使用云审计服务监控华为云账号的使用
华为云账号是您的华为云资源归属、资源使用计费的主体。华为云账号泄露会威胁您所有资源的安全。您可以使用云审计服务监控华为云账号的使用,设置告警保障您的华为云账号下资源的安全。
本章为您介绍如何通过云审计服务的操作审计功能和转储审计日志到LTS功能,对华为云账号进行监控,并使用LTS日志告警功能发出告警。
准备工作
- 如果您是以主账号登录华为云,请跳到步骤一:开通云审计服务并配置system追踪器。
- 如果您是以IAM用户登录华为云,需要联系CTS管理员(主账号或admin用户组中的用户)对IAM用户授予CTS FullAccess权限。
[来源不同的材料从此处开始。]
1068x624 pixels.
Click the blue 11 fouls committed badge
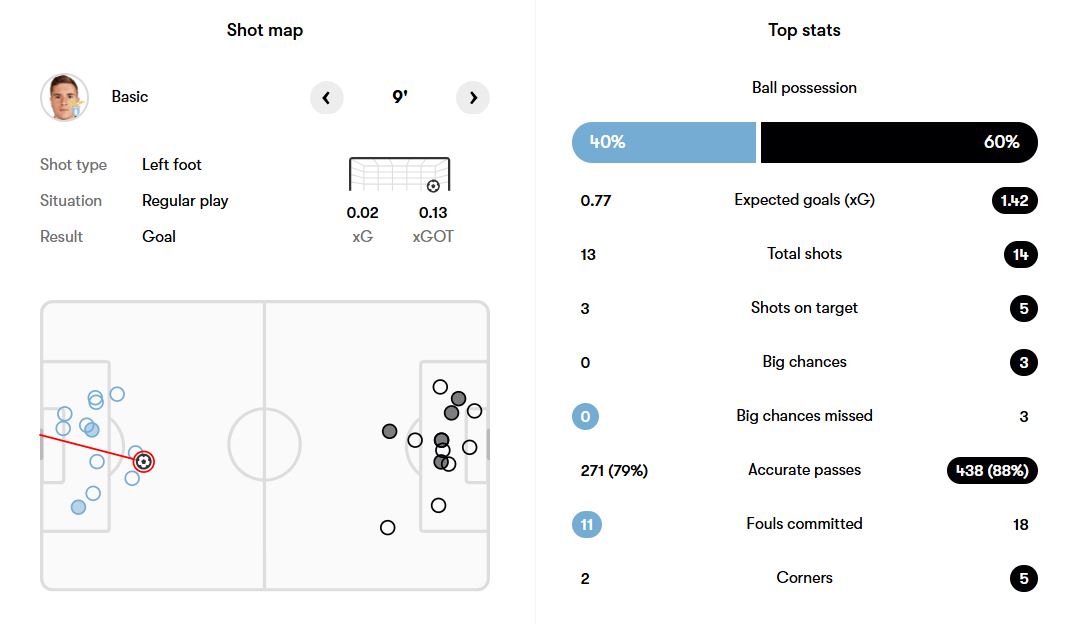(x=587, y=524)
授权方法请参见给IAM用户授权。
- 联系LTS管理员(主账号或admin用户组中的用户)对IAM用户授予LTS FullAccess权限。
使用云日志服务(LTS)日志存储功能,这会产生额外费用,LTS的计费详情请参考产品价格详情。
步骤一:开通云审计服务并配置system追踪器
- 登录云审计控制台。
- 单击左侧导航栏的“追踪器”,进入追踪器界面。
- 单击右上方的“开通云审计服务”按钮,系统会自动为您创建一个名为system的管理类事件追踪器。
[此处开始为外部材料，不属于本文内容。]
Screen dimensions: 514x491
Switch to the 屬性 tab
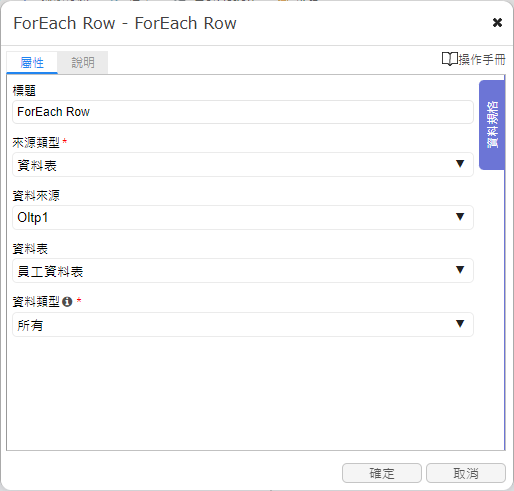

- 在管理类追踪器(system)的右侧,单击操作下的“配置”。
图1 追踪器配置
- 设置追踪器的基本信息,单击“下一步”。
参数
参数说明
本实践要求
追踪器名称
默认为system,不可修改。
system
企业项目
如果您的账号开通了企业项目管理功能,则需要在此处选择一个企业项目。
说明:企业项目是一种云资源管理方式,由企业项目管理服务提供将云资源统一按项目管理、项目内的资源管理或成员管理。
开启企业项目的具体操作请参考创建企业项目。
default
排除DEW事件
默认不勾选。勾选后,用户对数据加密服务(DEW)的createDataKey操作和decryptDatakey操作将不会被转储到OBS/LTS。
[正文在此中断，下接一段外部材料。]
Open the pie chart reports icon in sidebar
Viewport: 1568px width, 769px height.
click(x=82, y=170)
说明:数据加密服务(DEW)的相关审计操作请参考数据加密服务相关的操作事件。
不勾选
- 在配置转储页面,打开“转储到LTS”开关,系统会自动在LTS创建日志组:CTS,日志流:system-trace,操作事件将转储到日志流中。
图2 开启转储到LTS功能
- 单击“下一步 > 配置”,完成配置system追踪器。追踪器配置成功后,您可以在追踪器页面查看配置的追踪器的详细信息。
步骤二:在LTS中查询事件
- 在云审计控制台的追踪器页面,单击system追踪器右侧的LTS日志流名称,进入到system-trace日志流详情页面。
图3 单击日志流名称
图4 system-trace日志流页面
- 单击右上角的“15分钟(相对)”,设置查询的时间范围。
- 在搜索框中输入user.name:{username},单击“查询”。
- 执行搜索与分析前,需要将上报的日志进行结构化配置和索引配置,详细请参考设置云端结构化解析日志和设置LTS日志索引配置。
- {username}请替换为您自己的用户名称。用户名称是指:在控制台右上角用户名的下拉选项中,选择“我的凭证”,在我的凭证页面中获取“IAM用户名”。
图5 搜索user.name
- 单击搜索框右侧的图标,可以创建快速查询。输入快速查询名称后,单击“确定”。
图6 创建快速查询
- 创建快速查询后,您可以在云日志服务控制台的CTS日志组页面直接选择该快速查询。
步骤三:在LTS中配置告警
- 在云日志服务控制台的CTS日志组页面,单击右上方的图标,可以添加告警。
- 在新建告警规则面板配置相关参数,然后单击“确定”。配置说明请参考配置日志告警规则。
- 设置告警规则后,满足触发条件即可收到告警通知。
- 添加的告警可以在云日志服务控制台“日志告警”页面进行管理。